Ce pessimisme-catastrophique, s’il est un signe dans le cas qui nous occupe de la progression de plus en plus incertaine d’une science qui menace de plus en plus de se retourner contre son créateur, est également un signe d’une tendance plus large rassemblant tout un faisceau de possibilités catastrophiques en voie de devenir des probabilités, dans nombre d’autres domaines. Que l’on se tourne vers l’environnement qui accélère vertigineusement son travail de destruction du monde, vers une politique qui s’est transformée en désordre accouchant d’un hyper-désordre et semant les crises sans le moindre sens sinon celui de la catastrophe, vers la catastrophe psychologique et sociale qui affecte des populations entières et les plonge dans la paupérisation, vers les dérives sociétales qui déstructurent les sociétés et pulvérisent les identités à une rapidité vertigineuse, vers le système du technologisme qui se heurte à des impasses qu’il a lui-même mises en place, vers la bureaucratisation et la militarisation des structures d’ordre se retournant contre le citoyen qu’elles sont censées protéger et servir, – tout paraît s’agglomérer en une conjonction de perspectives effectivement catastrophiques qui ne peuvent se définir que par l’horizon eschatologique de la phase ultime de l’effondrement du Système.
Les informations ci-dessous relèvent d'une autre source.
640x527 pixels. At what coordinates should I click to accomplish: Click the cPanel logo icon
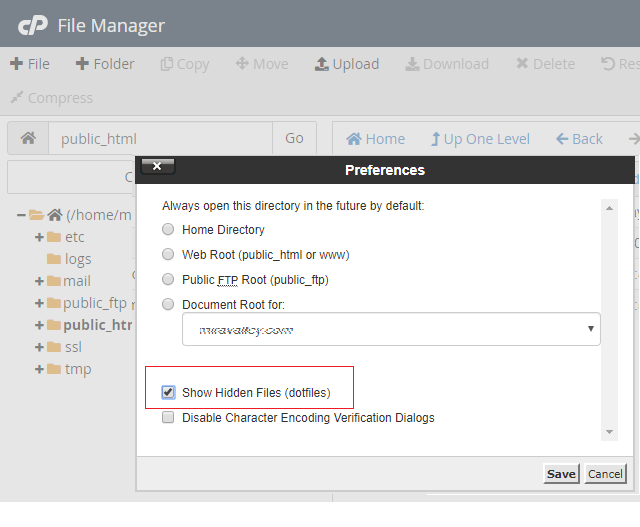(32, 25)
Cette affaire de l’hypothèse de “la révolte des robots” n’a rien qui doive nous surprendre. Pourtant, qu’un Hawking, personnage peu commun, présenté avec bien des raisons comme héroïque par sa lutte permanente contre la maladie pour continuer son œuvre de scientifique dans le sens d’une conviction optimiste de l’avenir de la science par rapport à l’espèce humaine, en arrive au constat exactement inverse que la science est peut-être, sinon sans doute sur le point d’accoucher le monstre qui nous dévorera tous, – et bien plus vite encore qu’on pourrait croire, – voilà qui a de quoi nous secouer et nous faire admettre qu’il s’agit d’un événement important qui a tout son poids symbolique. On comprend que ce qui nous importe ici est moins la vérité d’une situation à venir que ce basculement de la perception par la psychologie, conduisant à un jugement complètement inverse des perspectives, à une vision brusquement passé au pessimisme catastrophique et eschatologique. Le constat que nous en tirons est celui de la diffusion grandissante d’une nouvelle psychologie, qui s’est développée à une très grande vitesse depuis l’automne 2008 (la grande crise financière), qui s’impose en cette année 2014 du centenaire de la Grande Guerre pour devenir une véritable nouvelle pensée, en même temps que l’année 2014 s’impose de plus en plus comme la borne une nouvelle époque. Nous sommes entrés dans les temps de la Fin des Temps pour notre civilisation devenue contre-civilisation, et ainsi devenue autodestructrice d’elle-même. Plus que jamais, il est temps de se tourner vers la métahistoire, bien plus que vers les robots et leur révolte, pour espérer se rapprocher du moment où l’on pourra percer l’énigme qu’est devenu notre temps.